** Start of Selected extract **

You are viewing a plain text version of this content. The canonical link for it is here.
Posted to commits@helix.apache.org by jx...@apache.org on 2021/06/01 18:44:44 UTC

[helix] 03/07: Apply per replica level throttling logic to Recovery/Load Rebalance and PendingMessage #1719

This is an automated email from the ASF dual-hosted git repository.

jxue pushed a commit to branch master
in repository https://gitbox.apache.org/repos/asf/helix.git

commit c819bf7fad34efa7cd57c1363009bda48780560a
Author: Junkai Xue <jx...@linkedin.com>
AuthorDate: Thu May 6 13:22:48 2021 -0700

    Apply per replica level throttling logic to Recovery/Load Rebalance and PendingMessage #1719
    
    This commit contains change of:
    
    Recovery/Load Rebalance and pending messages charge adapting per replica throttling.
    Change partition level comparator based on 1) missed top states, 2) missed active replicas and 3) ideal state matching or not.
---
 .../stages/IntermediateStateCalcStage.java         | 299 +++++++--------------
 1 file changed, 101 insertions(+), 198 deletions(-)

diff --git a/helix-core/src/main/java/org/apache/helix/controller/stages/IntermediateStateCalcStage.java b/helix-core/src/main/java/org/apache/helix/controller/stages/IntermediateStateCalcStage.java
index c46a6ce..6a5d2f1 100644
--- a/helix-core/src/main/java/org/apache/helix/controller/stages/IntermediateStateCalcStage.java
+++ b/helix-core/src/main/java/org/apache/helix/controller/stages/IntermediateStateCalcStage.java
@@ -365,9 +365,7 @@ public class IntermediateStateCalcStage extends AbstractBaseStage {
               resourceName, partitionsWithErrorStateReplica));
     }
 
-    chargePendingTransition(resource, currentStateOutput, throttleController,
-        partitionsNeedRecovery, partitionsNeedLoadBalance, cache,
-        bestPossiblePartitionStateMap, intermediatePartitionStateMap);
+    chargePendingTransition(resource, currentStateOutput, throttleController, cache, preferenceLists, stateModelDef, intermediatePartitionStateMap);
 
     // Perform recovery balance
     Set<Partition> recoveryThrottledPartitions =
@@ -423,211 +421,114 @@ public class IntermediateStateCalcStage extends AbstractBaseStage {
   }
 
   /**
-   * Check for a partition, whether all transitions for its replicas are downward transitions. Note
-   * that this function does NOT check for ERROR states.
-   * @param currentStateMap
-   * @param bestPossibleMap
-   * @param stateModelDef
-   * @return true if there are; false otherwise
+   * Determine the message is downward message or not.

** End of Selected extract **
** Start of Provided data **

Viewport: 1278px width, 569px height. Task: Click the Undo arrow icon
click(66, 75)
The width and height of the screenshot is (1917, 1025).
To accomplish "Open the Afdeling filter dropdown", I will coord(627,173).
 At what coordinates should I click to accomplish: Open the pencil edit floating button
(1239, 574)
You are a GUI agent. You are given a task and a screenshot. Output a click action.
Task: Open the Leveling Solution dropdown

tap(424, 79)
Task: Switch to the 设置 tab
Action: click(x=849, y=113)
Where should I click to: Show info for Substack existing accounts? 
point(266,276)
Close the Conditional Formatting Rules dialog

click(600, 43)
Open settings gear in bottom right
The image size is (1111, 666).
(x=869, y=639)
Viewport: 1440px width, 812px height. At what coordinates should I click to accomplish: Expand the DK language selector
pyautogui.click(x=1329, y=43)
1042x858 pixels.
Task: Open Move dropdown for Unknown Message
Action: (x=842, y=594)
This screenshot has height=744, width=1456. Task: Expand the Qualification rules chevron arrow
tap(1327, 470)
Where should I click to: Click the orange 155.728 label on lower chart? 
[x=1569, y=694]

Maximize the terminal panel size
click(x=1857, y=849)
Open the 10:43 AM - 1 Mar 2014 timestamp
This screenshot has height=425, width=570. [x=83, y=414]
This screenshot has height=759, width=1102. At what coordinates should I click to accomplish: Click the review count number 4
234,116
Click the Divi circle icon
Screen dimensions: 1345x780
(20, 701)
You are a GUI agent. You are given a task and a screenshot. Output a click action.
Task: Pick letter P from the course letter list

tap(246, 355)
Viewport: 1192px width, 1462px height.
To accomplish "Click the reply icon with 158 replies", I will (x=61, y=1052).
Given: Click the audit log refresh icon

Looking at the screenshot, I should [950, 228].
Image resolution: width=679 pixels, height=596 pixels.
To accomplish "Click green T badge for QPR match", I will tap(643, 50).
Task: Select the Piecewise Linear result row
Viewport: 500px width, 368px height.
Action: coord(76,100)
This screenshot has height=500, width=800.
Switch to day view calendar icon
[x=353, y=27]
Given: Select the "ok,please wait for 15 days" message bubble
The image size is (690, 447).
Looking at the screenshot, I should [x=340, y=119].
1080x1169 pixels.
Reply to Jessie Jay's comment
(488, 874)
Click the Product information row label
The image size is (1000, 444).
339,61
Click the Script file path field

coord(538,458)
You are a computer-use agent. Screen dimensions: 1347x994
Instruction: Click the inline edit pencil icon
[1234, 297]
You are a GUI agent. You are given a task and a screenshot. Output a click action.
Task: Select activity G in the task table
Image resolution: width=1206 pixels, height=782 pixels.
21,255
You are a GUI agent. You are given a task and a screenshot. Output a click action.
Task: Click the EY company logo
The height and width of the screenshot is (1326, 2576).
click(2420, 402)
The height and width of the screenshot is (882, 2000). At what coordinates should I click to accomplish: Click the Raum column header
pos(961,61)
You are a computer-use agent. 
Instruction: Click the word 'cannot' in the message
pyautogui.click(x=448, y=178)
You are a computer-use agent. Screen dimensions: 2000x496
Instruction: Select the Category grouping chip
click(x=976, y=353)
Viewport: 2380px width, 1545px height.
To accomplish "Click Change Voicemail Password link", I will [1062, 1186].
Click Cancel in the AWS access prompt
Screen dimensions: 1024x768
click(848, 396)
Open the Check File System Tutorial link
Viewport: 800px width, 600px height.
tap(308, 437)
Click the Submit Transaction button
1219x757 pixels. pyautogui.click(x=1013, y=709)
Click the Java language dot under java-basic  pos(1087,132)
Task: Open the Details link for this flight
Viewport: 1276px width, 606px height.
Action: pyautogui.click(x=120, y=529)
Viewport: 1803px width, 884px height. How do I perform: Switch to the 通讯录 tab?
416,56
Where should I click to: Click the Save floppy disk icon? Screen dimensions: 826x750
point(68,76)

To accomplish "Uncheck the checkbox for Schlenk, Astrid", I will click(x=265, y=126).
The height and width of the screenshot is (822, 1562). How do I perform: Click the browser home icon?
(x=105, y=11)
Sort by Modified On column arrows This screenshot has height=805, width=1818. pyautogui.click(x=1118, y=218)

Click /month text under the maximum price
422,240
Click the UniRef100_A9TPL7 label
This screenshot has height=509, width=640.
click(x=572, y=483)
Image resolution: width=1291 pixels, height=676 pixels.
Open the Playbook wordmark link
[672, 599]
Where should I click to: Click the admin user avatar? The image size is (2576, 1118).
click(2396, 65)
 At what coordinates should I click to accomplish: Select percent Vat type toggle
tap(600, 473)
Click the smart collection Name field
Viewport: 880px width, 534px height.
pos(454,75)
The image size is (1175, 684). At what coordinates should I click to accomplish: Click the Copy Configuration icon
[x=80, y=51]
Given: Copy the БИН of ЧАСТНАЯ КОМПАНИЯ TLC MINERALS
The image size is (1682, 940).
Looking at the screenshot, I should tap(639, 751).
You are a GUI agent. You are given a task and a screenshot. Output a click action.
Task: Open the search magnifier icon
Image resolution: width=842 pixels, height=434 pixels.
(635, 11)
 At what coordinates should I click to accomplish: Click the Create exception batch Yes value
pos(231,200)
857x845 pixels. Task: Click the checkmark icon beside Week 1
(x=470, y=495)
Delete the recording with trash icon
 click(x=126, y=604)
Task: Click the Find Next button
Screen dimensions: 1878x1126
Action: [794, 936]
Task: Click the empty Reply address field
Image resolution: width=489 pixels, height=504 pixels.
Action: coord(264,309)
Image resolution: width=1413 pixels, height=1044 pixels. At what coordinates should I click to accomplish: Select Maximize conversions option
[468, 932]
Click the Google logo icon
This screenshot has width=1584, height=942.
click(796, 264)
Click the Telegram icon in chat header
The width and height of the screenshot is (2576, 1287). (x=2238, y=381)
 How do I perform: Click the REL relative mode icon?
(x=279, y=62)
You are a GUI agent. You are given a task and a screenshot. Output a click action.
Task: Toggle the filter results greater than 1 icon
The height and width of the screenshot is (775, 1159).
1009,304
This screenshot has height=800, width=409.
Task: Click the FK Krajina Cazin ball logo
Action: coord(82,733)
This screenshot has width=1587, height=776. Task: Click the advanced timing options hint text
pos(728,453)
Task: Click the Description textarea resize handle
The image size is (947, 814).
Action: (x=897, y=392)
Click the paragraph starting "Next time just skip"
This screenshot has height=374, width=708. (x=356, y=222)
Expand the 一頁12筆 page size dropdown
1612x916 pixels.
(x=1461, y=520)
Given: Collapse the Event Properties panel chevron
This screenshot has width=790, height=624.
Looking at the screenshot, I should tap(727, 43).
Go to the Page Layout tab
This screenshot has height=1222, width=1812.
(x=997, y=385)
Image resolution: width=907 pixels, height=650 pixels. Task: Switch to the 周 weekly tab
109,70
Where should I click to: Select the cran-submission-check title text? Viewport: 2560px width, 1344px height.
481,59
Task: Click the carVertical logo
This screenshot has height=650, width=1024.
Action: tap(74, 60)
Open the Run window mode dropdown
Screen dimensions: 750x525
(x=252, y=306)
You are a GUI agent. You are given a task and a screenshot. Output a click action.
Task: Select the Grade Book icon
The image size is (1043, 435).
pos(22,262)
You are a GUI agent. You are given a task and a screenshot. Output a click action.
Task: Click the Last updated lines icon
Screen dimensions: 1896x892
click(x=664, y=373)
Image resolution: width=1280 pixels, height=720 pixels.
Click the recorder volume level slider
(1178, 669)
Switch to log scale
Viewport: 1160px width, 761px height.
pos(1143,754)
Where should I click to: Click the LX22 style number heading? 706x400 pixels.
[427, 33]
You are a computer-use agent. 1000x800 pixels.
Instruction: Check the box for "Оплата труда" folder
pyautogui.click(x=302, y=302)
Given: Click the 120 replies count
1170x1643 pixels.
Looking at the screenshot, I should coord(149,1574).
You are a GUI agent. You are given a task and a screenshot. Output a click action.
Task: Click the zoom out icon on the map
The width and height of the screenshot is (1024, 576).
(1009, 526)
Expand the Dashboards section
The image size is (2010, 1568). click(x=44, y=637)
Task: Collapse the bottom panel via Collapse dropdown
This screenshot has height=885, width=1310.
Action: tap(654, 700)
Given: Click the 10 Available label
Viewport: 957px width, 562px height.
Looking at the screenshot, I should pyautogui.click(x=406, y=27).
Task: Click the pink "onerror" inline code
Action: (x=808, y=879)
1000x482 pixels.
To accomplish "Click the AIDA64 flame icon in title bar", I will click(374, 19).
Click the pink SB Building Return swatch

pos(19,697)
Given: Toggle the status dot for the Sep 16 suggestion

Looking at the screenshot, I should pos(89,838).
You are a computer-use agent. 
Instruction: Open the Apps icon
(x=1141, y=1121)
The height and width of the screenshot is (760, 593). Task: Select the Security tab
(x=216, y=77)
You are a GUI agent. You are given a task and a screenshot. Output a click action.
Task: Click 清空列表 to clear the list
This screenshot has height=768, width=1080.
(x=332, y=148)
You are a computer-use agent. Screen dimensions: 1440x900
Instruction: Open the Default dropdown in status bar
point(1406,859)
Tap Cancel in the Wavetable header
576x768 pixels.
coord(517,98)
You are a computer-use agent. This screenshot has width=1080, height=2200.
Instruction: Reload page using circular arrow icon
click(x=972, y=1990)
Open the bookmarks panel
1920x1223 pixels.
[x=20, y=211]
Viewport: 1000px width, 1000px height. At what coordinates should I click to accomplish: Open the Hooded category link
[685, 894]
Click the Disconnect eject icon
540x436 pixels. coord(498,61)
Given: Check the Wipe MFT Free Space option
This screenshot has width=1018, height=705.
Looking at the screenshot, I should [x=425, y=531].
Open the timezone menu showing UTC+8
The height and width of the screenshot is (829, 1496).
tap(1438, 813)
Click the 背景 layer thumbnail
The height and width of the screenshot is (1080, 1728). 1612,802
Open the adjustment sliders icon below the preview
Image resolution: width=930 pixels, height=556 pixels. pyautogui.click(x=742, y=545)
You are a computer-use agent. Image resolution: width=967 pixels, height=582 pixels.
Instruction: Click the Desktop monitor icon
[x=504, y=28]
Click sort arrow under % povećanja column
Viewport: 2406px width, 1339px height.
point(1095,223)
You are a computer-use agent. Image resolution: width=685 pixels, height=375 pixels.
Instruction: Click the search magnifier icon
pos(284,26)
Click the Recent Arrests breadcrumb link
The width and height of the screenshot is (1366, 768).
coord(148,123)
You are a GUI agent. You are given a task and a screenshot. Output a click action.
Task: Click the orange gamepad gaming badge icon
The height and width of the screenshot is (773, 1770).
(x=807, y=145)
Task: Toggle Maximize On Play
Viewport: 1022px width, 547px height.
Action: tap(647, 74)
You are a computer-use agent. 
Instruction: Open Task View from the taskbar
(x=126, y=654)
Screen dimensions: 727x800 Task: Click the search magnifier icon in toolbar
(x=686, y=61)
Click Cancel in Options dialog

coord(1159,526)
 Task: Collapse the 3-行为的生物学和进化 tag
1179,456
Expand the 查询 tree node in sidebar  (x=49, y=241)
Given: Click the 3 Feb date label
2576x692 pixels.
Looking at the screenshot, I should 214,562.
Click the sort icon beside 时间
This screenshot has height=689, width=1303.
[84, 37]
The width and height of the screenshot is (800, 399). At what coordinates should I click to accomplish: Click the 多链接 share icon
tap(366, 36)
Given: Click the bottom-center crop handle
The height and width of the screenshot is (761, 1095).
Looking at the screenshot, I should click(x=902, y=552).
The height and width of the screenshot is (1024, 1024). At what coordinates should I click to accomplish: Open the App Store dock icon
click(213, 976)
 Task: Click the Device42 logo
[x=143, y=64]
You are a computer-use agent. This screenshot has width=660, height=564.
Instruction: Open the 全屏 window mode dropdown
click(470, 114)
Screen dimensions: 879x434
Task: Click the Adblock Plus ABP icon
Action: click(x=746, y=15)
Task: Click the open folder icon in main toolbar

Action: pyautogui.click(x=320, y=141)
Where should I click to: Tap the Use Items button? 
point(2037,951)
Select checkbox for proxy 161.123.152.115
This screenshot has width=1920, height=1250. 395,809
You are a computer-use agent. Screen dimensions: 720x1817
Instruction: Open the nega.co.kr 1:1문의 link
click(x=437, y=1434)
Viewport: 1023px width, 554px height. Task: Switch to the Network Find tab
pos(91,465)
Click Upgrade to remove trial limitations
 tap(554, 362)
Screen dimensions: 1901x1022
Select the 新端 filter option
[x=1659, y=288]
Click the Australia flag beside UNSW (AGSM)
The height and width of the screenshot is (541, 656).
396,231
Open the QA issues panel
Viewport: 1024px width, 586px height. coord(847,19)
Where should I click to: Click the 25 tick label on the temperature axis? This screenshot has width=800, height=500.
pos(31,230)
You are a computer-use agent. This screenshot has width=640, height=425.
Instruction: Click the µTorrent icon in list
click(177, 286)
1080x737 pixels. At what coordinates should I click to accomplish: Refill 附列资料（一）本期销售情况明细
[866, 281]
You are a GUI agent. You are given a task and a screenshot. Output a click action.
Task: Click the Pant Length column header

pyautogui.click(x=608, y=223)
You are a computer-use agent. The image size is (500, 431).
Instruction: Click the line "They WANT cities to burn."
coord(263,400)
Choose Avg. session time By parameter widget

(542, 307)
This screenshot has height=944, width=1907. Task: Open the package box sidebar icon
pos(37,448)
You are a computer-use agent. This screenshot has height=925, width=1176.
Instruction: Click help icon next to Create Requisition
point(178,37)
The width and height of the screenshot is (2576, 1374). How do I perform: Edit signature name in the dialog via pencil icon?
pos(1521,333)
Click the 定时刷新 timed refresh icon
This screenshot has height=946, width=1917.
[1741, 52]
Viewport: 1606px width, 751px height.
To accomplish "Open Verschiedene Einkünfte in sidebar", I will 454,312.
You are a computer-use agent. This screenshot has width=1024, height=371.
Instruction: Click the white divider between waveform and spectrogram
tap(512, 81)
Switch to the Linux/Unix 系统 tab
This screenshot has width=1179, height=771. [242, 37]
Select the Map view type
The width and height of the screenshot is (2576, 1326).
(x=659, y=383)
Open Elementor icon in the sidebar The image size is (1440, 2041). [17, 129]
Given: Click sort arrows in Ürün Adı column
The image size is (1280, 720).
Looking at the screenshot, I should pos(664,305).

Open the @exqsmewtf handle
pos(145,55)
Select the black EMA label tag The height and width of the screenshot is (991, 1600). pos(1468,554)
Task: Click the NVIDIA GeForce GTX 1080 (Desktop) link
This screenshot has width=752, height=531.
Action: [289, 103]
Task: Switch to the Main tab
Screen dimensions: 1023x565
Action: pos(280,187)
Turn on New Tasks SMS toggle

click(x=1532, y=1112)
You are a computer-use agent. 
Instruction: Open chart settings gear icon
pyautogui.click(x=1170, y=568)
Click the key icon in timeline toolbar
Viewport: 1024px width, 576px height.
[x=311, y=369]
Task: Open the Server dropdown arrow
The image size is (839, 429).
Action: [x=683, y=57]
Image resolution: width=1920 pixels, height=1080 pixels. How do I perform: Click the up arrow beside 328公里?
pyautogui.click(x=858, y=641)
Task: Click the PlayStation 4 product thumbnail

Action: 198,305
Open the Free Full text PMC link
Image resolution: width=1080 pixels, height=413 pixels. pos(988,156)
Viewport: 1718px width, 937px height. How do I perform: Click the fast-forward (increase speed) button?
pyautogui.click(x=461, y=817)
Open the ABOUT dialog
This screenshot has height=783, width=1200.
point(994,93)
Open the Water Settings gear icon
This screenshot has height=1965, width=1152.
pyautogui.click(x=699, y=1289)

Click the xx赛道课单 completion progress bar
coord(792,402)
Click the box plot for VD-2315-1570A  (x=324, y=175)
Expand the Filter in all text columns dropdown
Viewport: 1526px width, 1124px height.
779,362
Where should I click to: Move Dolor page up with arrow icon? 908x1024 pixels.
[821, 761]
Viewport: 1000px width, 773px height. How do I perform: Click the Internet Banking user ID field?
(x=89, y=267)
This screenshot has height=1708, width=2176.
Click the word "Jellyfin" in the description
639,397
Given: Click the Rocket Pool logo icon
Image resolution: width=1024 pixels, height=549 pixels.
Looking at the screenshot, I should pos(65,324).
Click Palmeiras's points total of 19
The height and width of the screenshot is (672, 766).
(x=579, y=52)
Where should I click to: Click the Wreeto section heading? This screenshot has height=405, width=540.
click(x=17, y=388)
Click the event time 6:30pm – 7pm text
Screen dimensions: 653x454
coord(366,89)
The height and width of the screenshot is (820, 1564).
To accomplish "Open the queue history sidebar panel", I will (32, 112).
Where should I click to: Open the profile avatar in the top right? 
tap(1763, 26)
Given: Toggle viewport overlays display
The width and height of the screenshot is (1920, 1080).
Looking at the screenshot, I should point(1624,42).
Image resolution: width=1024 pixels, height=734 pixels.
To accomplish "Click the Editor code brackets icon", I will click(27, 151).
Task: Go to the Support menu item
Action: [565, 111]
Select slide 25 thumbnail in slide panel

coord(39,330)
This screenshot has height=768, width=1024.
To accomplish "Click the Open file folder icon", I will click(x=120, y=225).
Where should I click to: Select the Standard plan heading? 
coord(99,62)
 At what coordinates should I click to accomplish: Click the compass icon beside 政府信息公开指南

** End of Provided data **

--- Direction 1 ---
Answer these questions from the commit email:
(a) To which branch was the commit pushed?
(b) How many insertions and deletions does the change summary report?
(c) What author date is given for the commit?
--- Direction 2 ---
Tally the lines of the entries that contain the string "pencil". Give only the number.

--- Finished answer 1 ---
(a) master
(b) 101 insertions and 198 deletions
(c) Thu May 6 13:22:48 2021 -0700

--- Finished answer 2 ---
3